====== RECORDS PROVIDED ======

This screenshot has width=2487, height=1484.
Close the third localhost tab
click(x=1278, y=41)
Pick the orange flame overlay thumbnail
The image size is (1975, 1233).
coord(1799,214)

======

Reproduce, exactly, all the lines shown above.

This screenshot has width=2487, height=1484.
Close the third localhost tab
click(x=1278, y=41)
Pick the orange flame overlay thumbnail
The image size is (1975, 1233).
coord(1799,214)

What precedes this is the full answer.